In Cold Blood is considered the originator of the non-fiction novel and the forerunner of the New Journalism movement.  It details the 1959 slaying of Herbert Clutter, a wealthy farmer from Holcomb, Kansas; his wife, and two children.  When Capote learned of the quadruple murder before the killers were captured, he travelled to Kansas to write about the crime.  With his childhood friend and fellow author Harper Lee, he interviewed local residents and investigators and took thousands of pages of notes.  The killers were arrested not long after the murders, and Capote ultimately spent six years working on the book.

The story weaves a complicated psychological story of two parolees who together commit a mass murder they were not capable of individually.  Capote’s book also details the lives of the victims and the effect the crime had on where they lived.

About the Author

Truman Capote, best known for his extravagant, celebrated, and outrageous lifestyle as much as his famous works Breakfast at Tiffany’s and In Cold Blood, reached a level of success few writers, celebrities, and socialites dream of.

Capote’s professional career exploded with the literary acclaim of several short stories published in Mademoiselle and Harper’s Bazaar and his first novel Other Voice, Other Rooms.

Shortly after critical acclaim for his nonfiction novel In Cold Blood, Capote hosted his famous Black and White ball in NYC.  This was the height of his social climb and he soon began his descent into drugs, alcohol, and reclusivity as his friends sharply rejected his thinly veiled portrayal of them in Answered Prayers.

The above taken from the homepage of Capote Bio.
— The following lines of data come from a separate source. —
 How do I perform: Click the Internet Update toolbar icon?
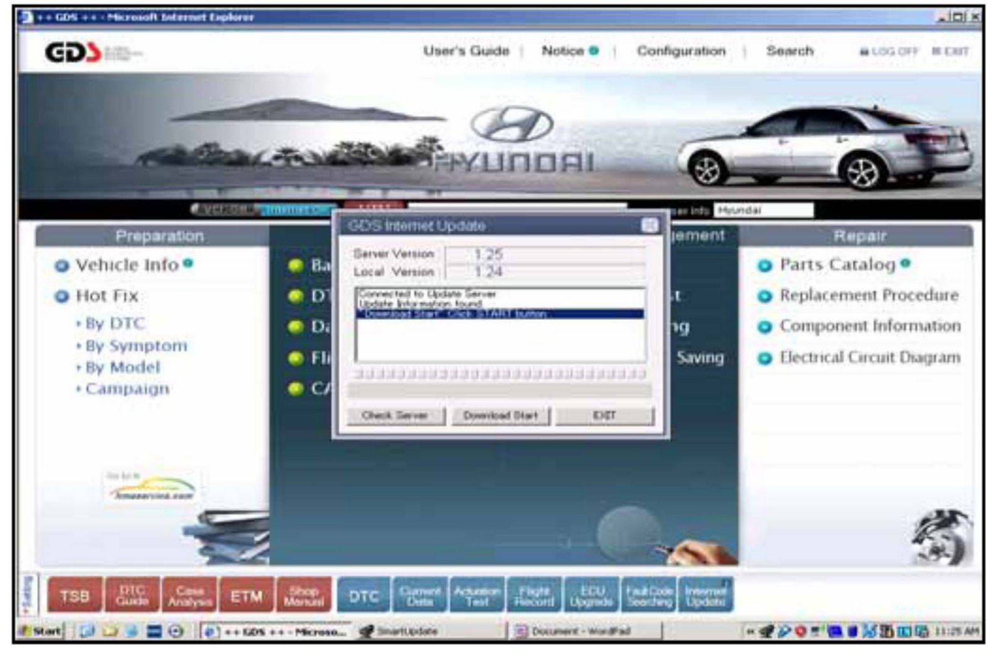(706, 595)
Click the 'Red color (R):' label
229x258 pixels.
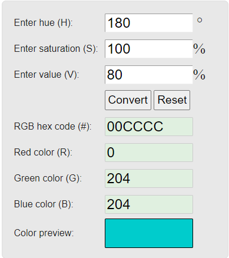coord(43,153)
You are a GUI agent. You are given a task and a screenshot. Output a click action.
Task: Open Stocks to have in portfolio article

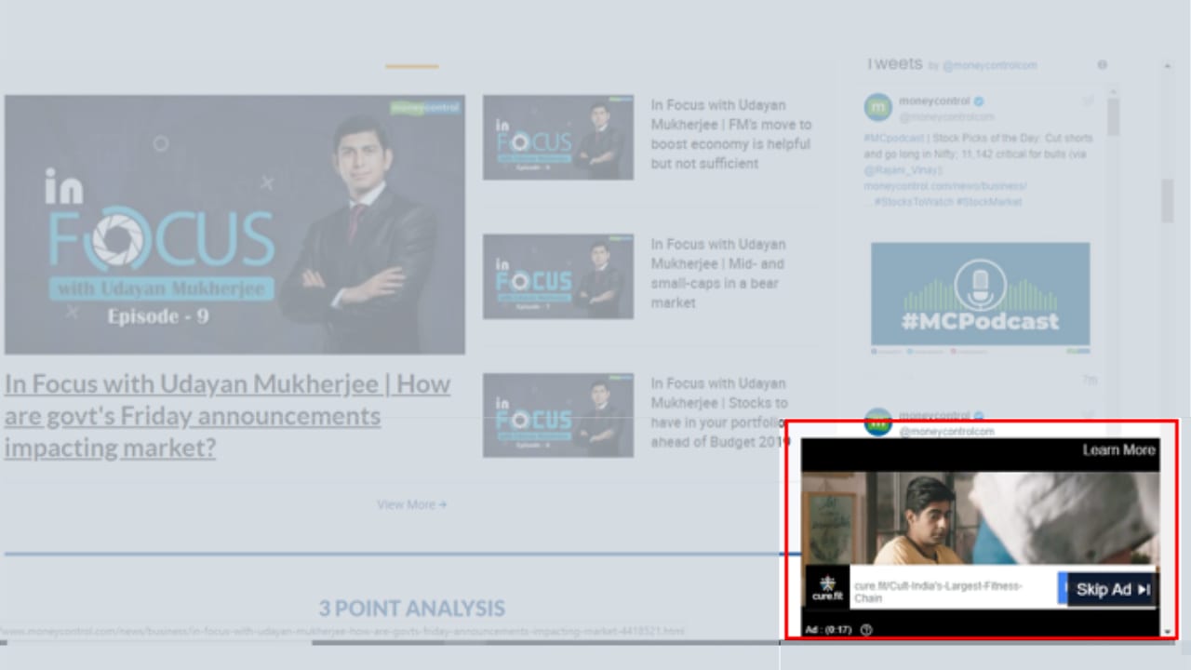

Naturally, he has his own Wikipedia page.

Shortlisted for this month

The nominator can now decide whether to bring one, two, or three books to be chosen by the group (or mandated in the case of only one book being selected).  This month, Kate suggested one other book besides the above:

Tinker, Tailor, Soldier, Spy

This is probably the finest of Le Carré’s novels.  His great creation, George Smiley, is repsonsible for finding a Soviet mole in the heirarchy of British Intelligence which has done immeasureable damage for decades.  George is the most unlikely hero – ponderous, old, shy, retiring, but posessed of enormous compassion and iron will.  This who-dunnit story plays against a general background of betrayal – the betrayal of the mole against the British state, the betrayal of the agents run by the mole, the betrayal of Smiley’s wife’s infidelity, the general betrayal of idealism in the Circus to the mundane self-serving ends of its leaders.

And then there is the setting – Britain in all its drab, mundane 1960’s/70’s glory.  Drab colours, poor food, rain soaked days, steamed up car windows, snobbery and poverty.  And the dialogue is second to none.  So world weary, so wise.  And the intelligence world rings true in this book too, it feels realistic, it feels about right.  The moral ambiguity is embraced by Le Carré.  Though there are heroes and villians in this book, the boundaries are fairly blurred. [from amazon.com]

TTSS is the second of this month’s books to be famous enough to warrant its own Wikipedia page.

About the Author

John le Carré is the nom de plume of David John Moore Cornwell, who was born in 1931 in Poole, Dorset, and was educated at Sherborne School, at the University of Berne (where he studied German literature for a year) and at Lincoln College, Oxford, where he graduated with a first-class honours degree in modern languages.

He taught at Eton from 1956 to 1958 and was a member of the British Foreign Service from 1959 to 1964, serving first as Second Secretary in the British Embassy in Bonn and subsequently as Political Consul in Hamburg.  He started writing novels in 1961, and since then has published twenty titles.

The above taken from the official John le Carré website.  In this case, he is SO famous he also has an “unoffical” (sic) website as well as a Wikipedia page.